Better, Faster, Smoother: Collecting Data for Transportation

Good Data Initiative
Good Data Initiative
8 min readJan 20, 2021

Advances in modern transportation technology rely heavily on collected data, whether for simply notifying users of free parking spaces or for more complex applications like calculating rideshare apps’ surge-pricing. In this week’s essay, GDI Research Analyst and engineering masters student Shahvez Ul Haq takes us through several examples of the oft-overlooked technical side behind how different types of data are collected for use in optimizing travel and reducing urban traffic congestion.

Mapping the City with Smartphones

The first common method of collecting transportation data is right in your hand. Small and mighty, smartphones enable their users to take an active role in planning routes using common mapping applications including Google Maps, Apple Maps, or smaller privately developed public transport apps (including Citymapper, Transit, or Moovit). These applications prompt users to agree to terms and conditions whereby location services within each smartphone track the user’s location and use this resulting data to both advise users on their best route, as well as provide additional anonymized and aggregated data when analyzing on-the-ground conditions. When combined with existing map data (see Wired’s 2014 article on the Google Maps ‘Ground Truth’ effort for a look behind the scenes), these live data points create new variables as each app’s algorithm seeks to find the shortest path between two points.

Understanding how this passive side of transportation data is collected prompted Berlin artist Simon Weckert to create his 2020 performance and installation piece, called “Google Maps Hack”:

“99 second hand [sic] smartphones are transported in a handcart to generate virtual traffic jam in Google Maps. Through this activity, it is possible to turn a green street red which has an impact in the physical world by navigating cars on another route to avoid being stuck in traffic.” #googlemapshacks

Text and image via artist Simon Weckert

Through this unique art, Weckert makes visible how transportation data from smartphones is collected and used to optimize travel within urban locations like Berlin.

Ridesharing Apps: Optimizing routes and economic gains

For those who would prefer to let someone else drive, smartphones have also opened a new world of convenience. Traveling between locations has never been easier — all you have to do is open a ridesharing app, type your destination, and click ‘Find ride’.

The experience is purposefully designed to be seamless: While you wait for your cab, a team of data scientists at any one of a number of mobile app-enabling ride share companies are focused on solving existing challenges (including better optimization of routes), providing a better user experience based on your feedback data, and improving geo-mapping beyond even that offered by the mapping applications I previously mentioned. Machine learning is utilised here not only to improve user experience but also to help these companies’ technologies learn to better serve customers in the future.

The process itself is straightforward. After a ride is booked, the AI team receives an enormous volume of information about you, from your preferred pick-up points to your most frequent destinations, your behaviour, preferences, interests, and even the battery level of your phone.

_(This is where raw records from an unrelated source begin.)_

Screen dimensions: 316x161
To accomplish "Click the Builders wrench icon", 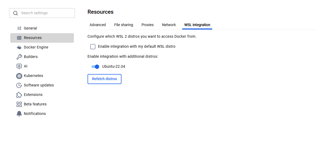I will [19, 57].
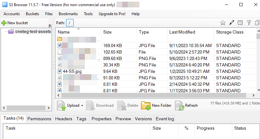260x139 pixels.
Task: Click the edit path pencil icon
Action: coord(231,23)
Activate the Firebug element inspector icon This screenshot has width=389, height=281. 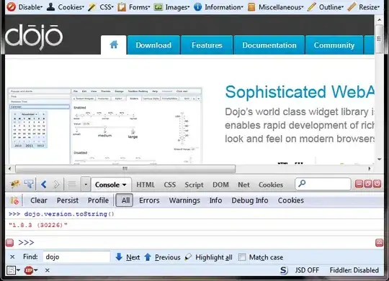coord(29,184)
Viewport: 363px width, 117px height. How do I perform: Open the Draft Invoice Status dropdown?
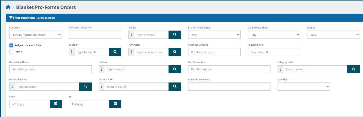pos(274,35)
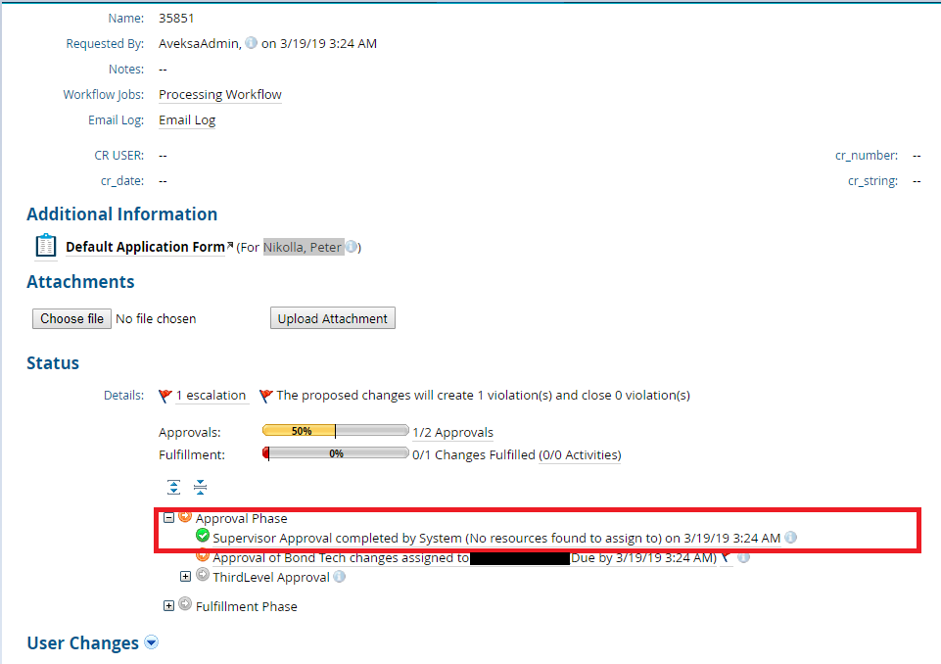
Task: Click the green checkmark on Supervisor Approval row
Action: (202, 536)
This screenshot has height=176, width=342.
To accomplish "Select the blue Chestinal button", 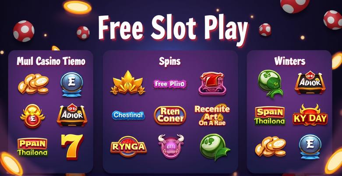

Using this data, the AI team determines demand, allocates resources, and sets fares to maximize profit depending on the “surge” levels. Surge levels inform a pricing mechanism known as ‘surge pricing’ or ‘dynamic pricing’ — effectively, any situation where there is a demand-side imbalance. The variables taken into account span a variety of factors including public events, non-peak hours, traffic conditions, emergencies, and weather conditions. While the exact algorithm for calculating this pricing remains unknown to the general public, Uber has applied for a patent on this method of calculating surge pricing.

This algorithmically-optimized pricing makes it convenient for drivers to be available for rides in areas scheduled for higher demand, and stop when the demand drops. Uber also collects data from its drivers irrespective of whether they are carrying passengers. Multiple variables including the driver’s speed, acceleration, location, ride data, and data about whether they work for a competitor (such as Ola) is all gathered and, as recent court cases have shown, has been used by the companies in lawsuits against their former drivers. Such extensive data collection primarily applies to ride-sharing apps such as Uber, Ola, and Bolt, and might apply to smaller cab companies like London Black Cab though there is currently little available data about the latter.

While this collected data may optimise both the travel routes and economic gains for rideshare app companies, privacy concerns remain at the forefront of debates about the breadth of data collected and used through these apps. However, it is worth remembering that these technologies put users without a smartphone — or users who do not want to agree to the terms of service — at a disadvantage as they cannot access the services, even as the services themselves become a usual part of everyday urban life.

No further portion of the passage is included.